Theatrical scenery is that which is used as a setting for a theatrical production. Scenery may be just about anything, from a single chair to an elaborately re-created street, no matter how large or how small, whether the item was custom-made or is the genuine item, appropriated for theatrical use.



The history of theatrical scenery is as old as the theatre itself, and just as obtuse and tradition bound. What we tend to think of as 'traditional scenery', i.e. two-dimensional canvas-covered 'flats' painted to resemble a three-dimensional surface or vista, is a relatively recent innovation and a significant departure from the more ancient forms of theatrical expression, which tended to rely less on the actual representation of space senerial and more on the conveyance of action and mood. By the Shakespearean era, the occasional painted backdrop or theatrical prop was in evidence, but the show itself was written so as not to rely on such items to convey itself to the audience.
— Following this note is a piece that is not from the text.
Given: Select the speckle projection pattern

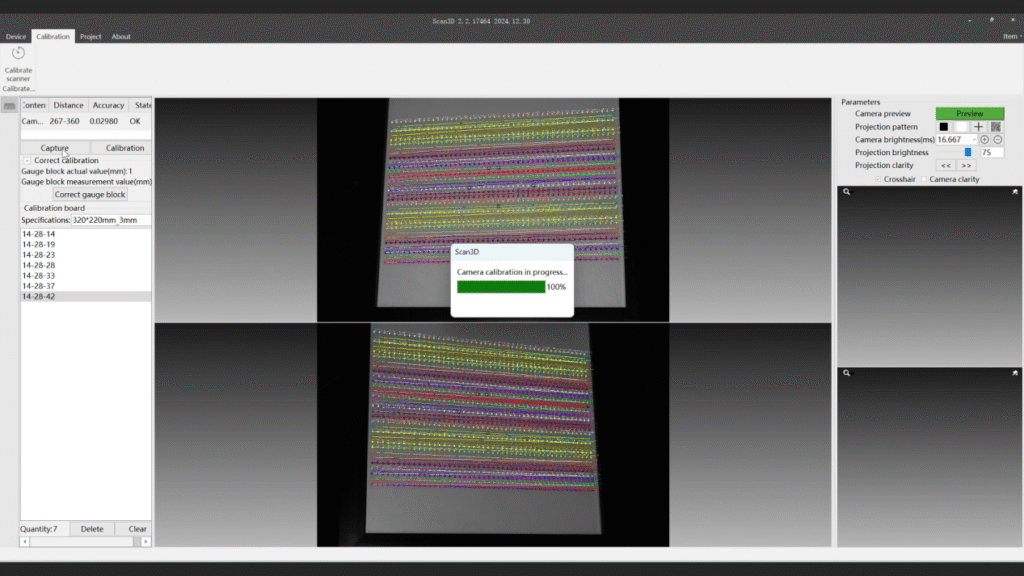Looking at the screenshot, I should point(996,127).
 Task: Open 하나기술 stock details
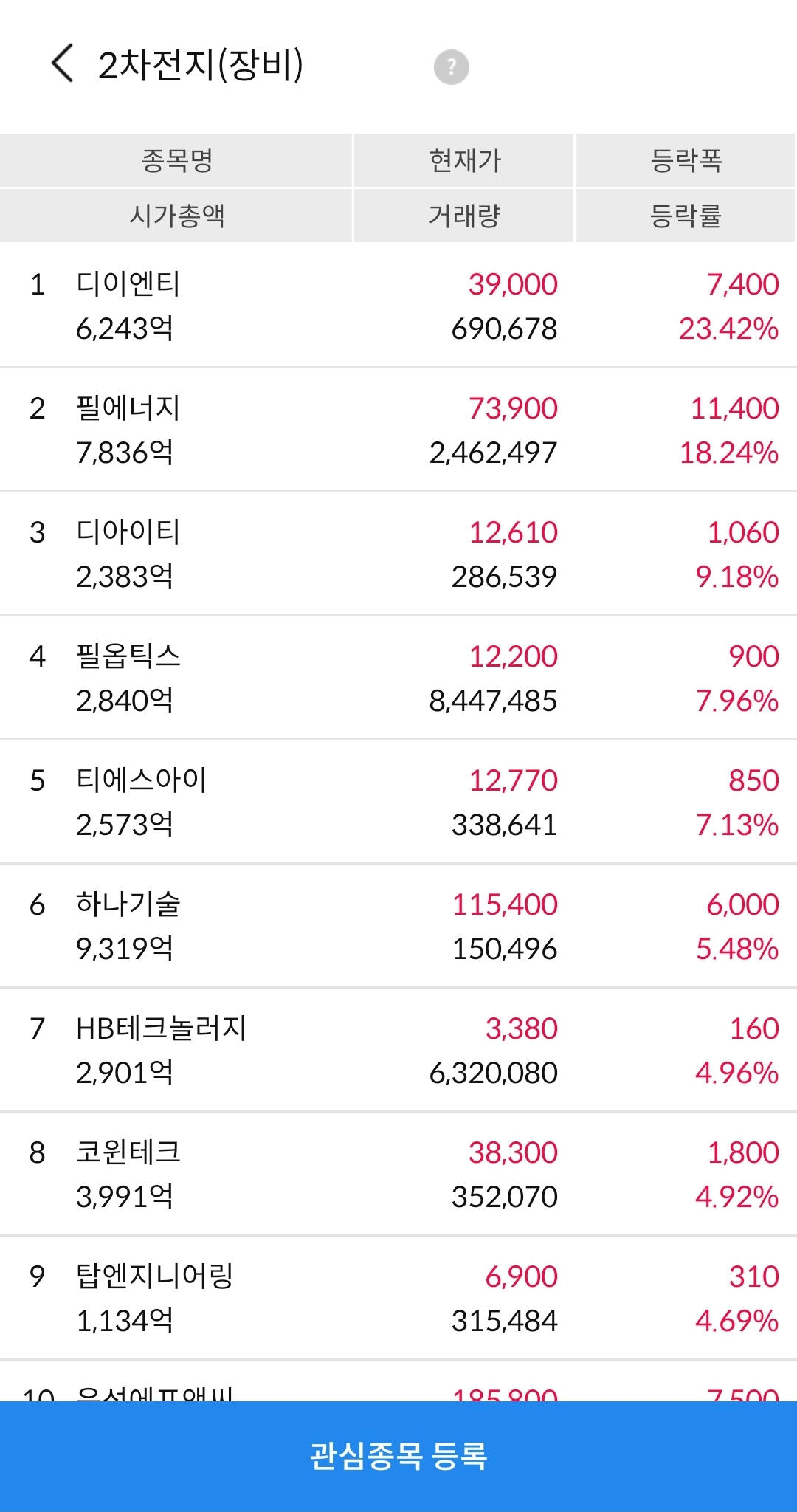[128, 904]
However, this means that today's set designers must be that much more careful, so as to convey the setting without taking away from the actors. [1]

Contemporary scenery

1895 set design model by Marcel Jambon for Act I of Giuseppe Verdi's Otello for a production in Paris. Marcel Jambon - Giuseppe Verdi - Otello Act I set design model.jpg
1895 set design model by Marcel Jambon for Act I of Giuseppe Verdi's Otello for a production in Paris.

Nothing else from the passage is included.